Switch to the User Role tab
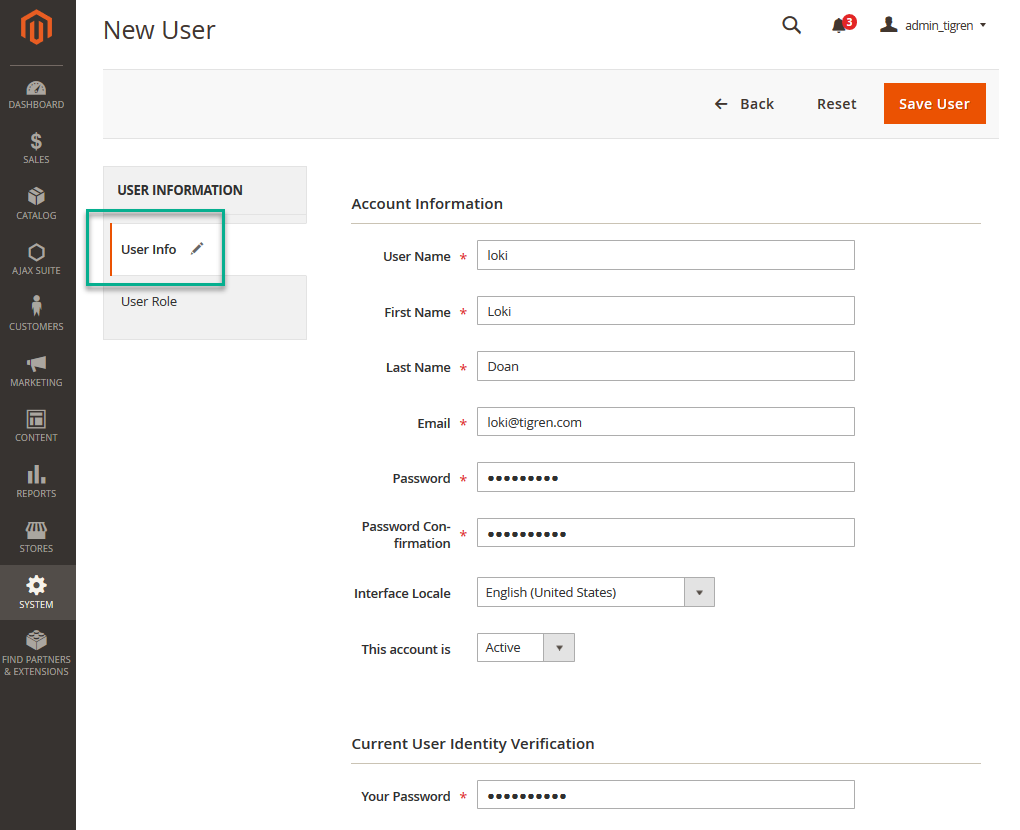Screen dimensions: 1020x830 pos(149,302)
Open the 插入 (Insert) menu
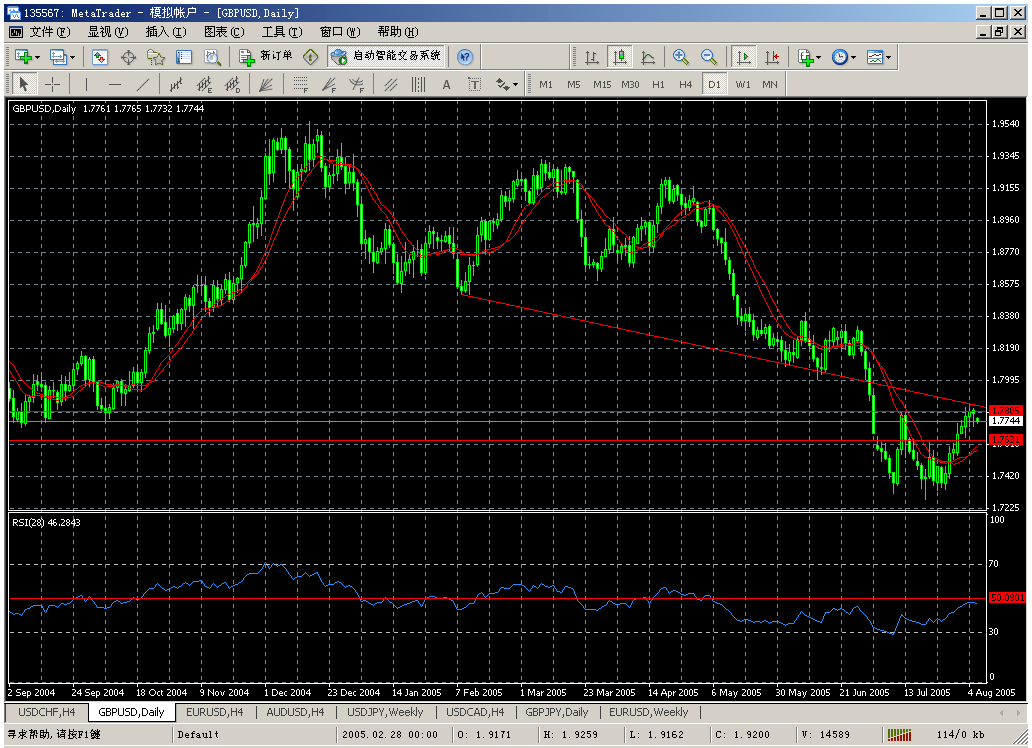The image size is (1032, 748). (165, 31)
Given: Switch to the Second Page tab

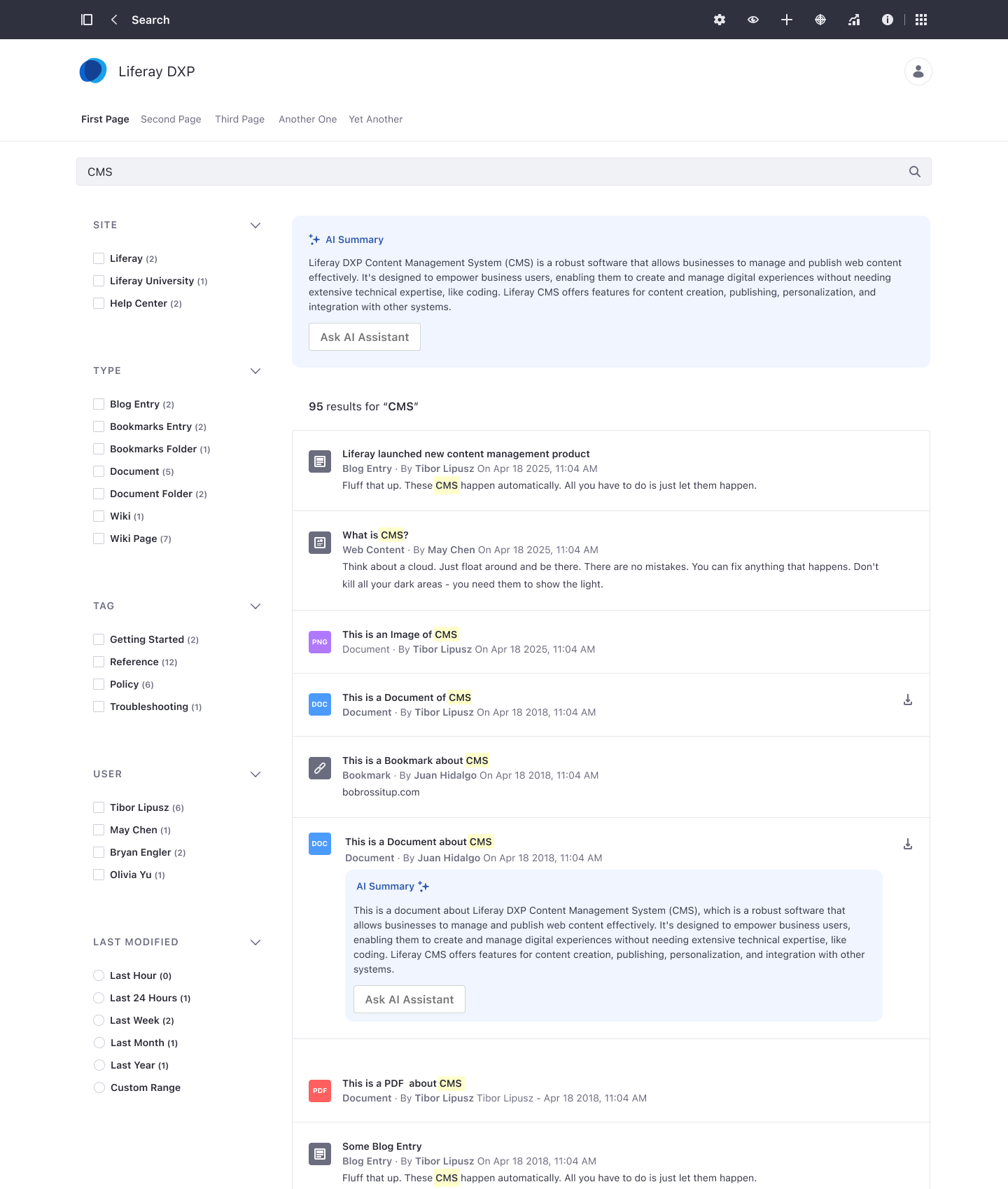Looking at the screenshot, I should [x=171, y=119].
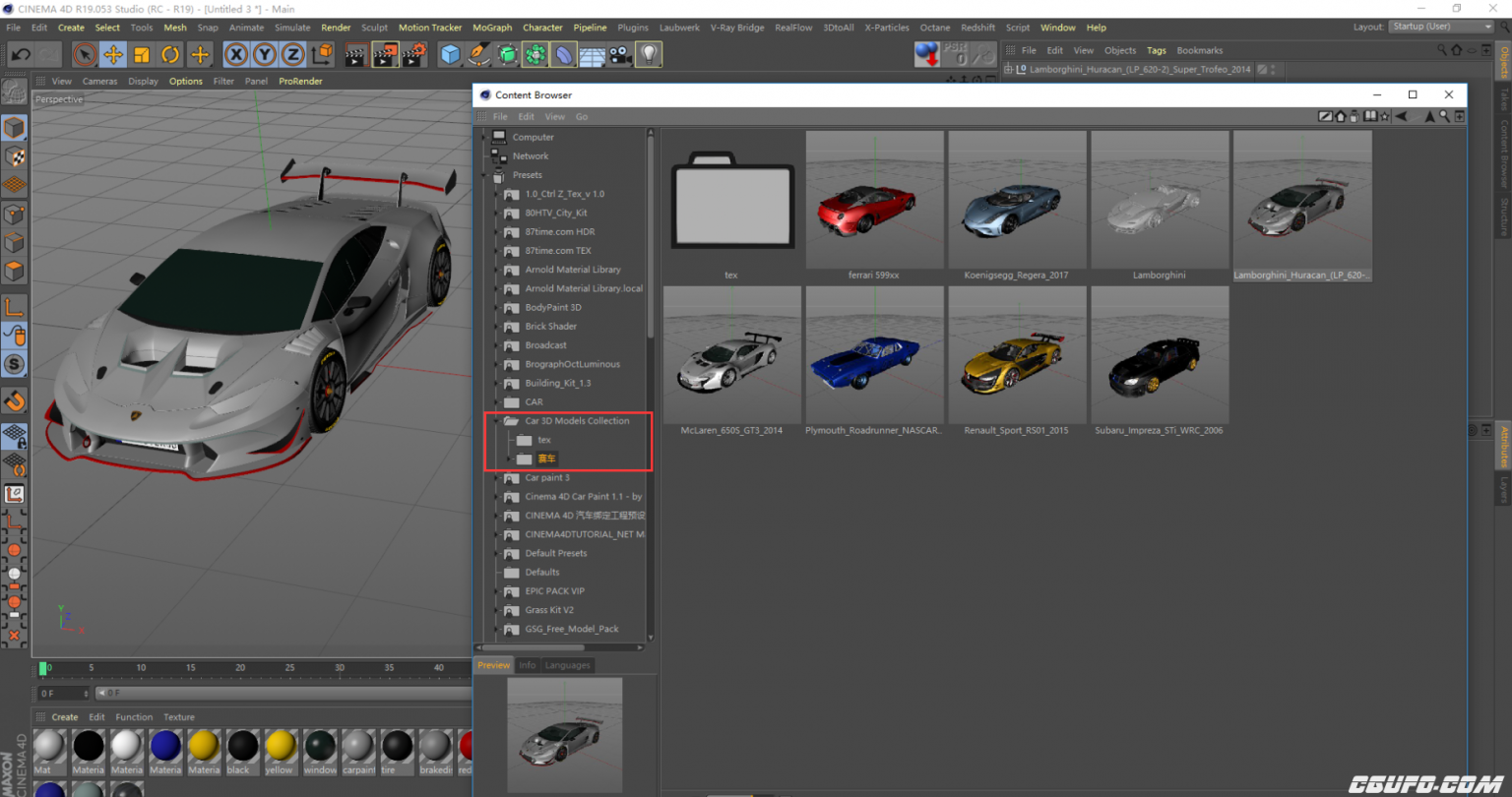Open the ferrari 599xx thumbnail
Image resolution: width=1512 pixels, height=797 pixels.
[874, 202]
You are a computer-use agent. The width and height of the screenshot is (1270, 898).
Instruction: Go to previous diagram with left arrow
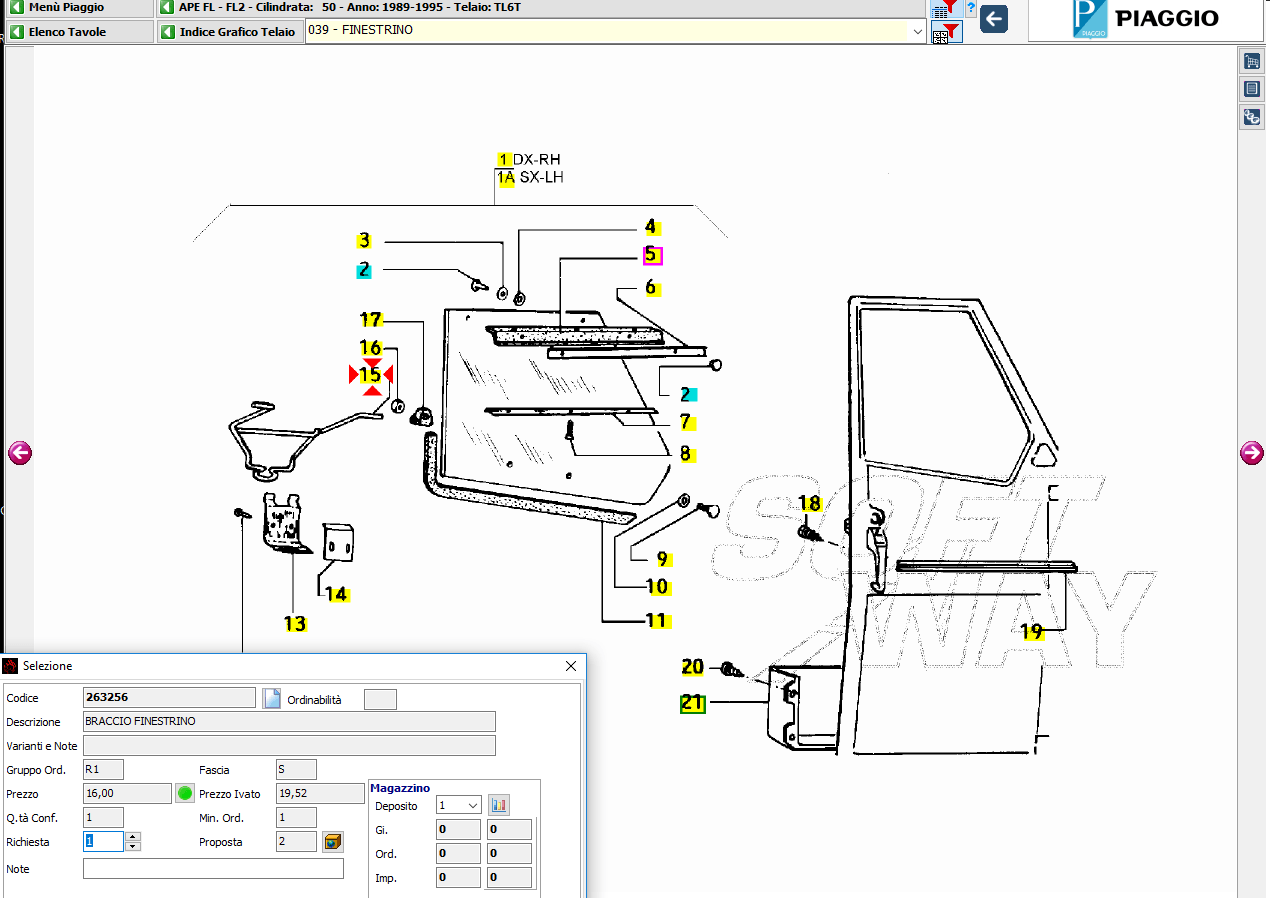(x=20, y=453)
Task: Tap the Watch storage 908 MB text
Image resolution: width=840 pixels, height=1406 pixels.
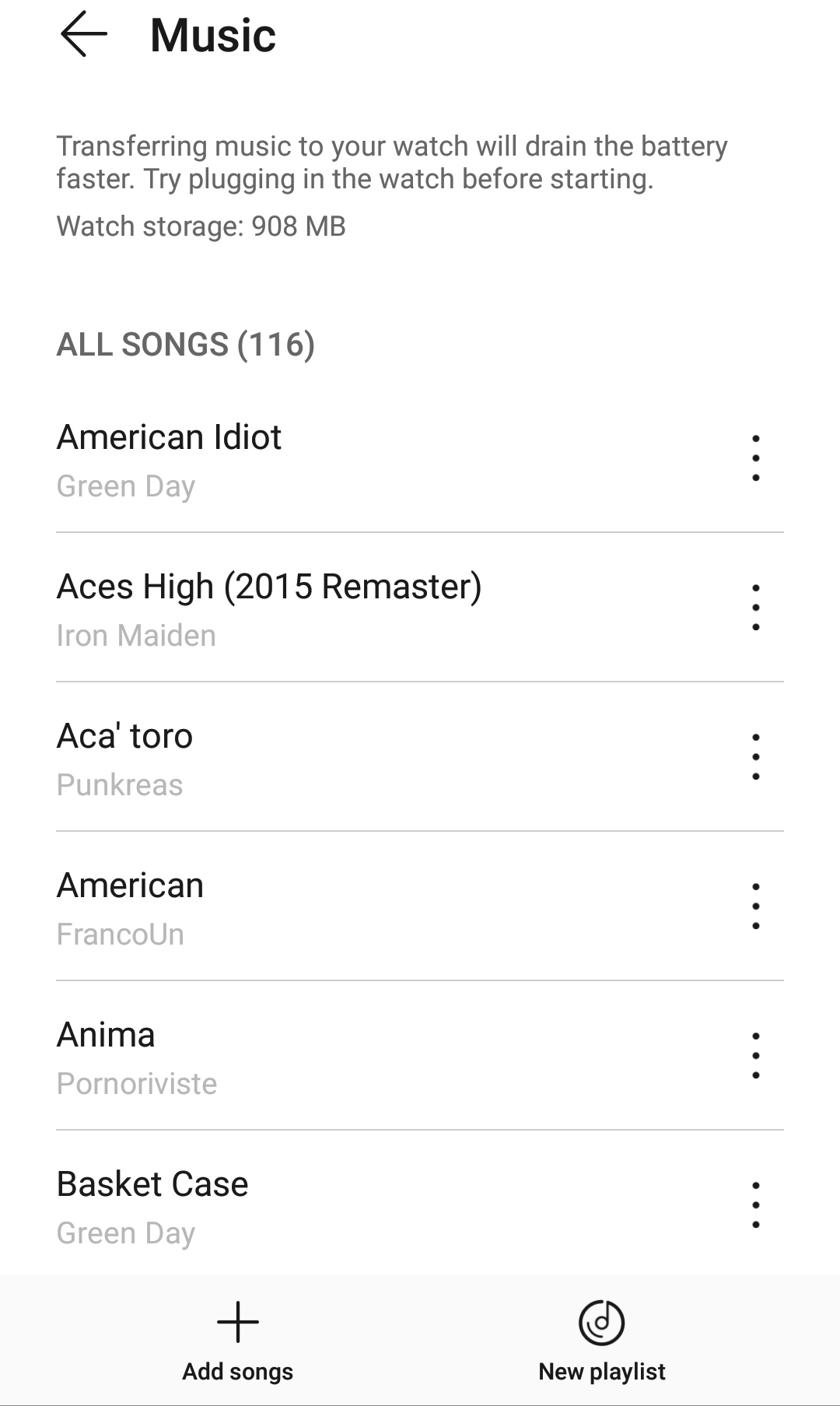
+-------+
### About this exercise
Word for word and without pictures, restate only the lines running from the one that contains "Task: Tap the Watch storage 908 MB text" through the last line of the listing above.

### Result of the task
Task: Tap the Watch storage 908 MB text
Image resolution: width=840 pixels, height=1406 pixels.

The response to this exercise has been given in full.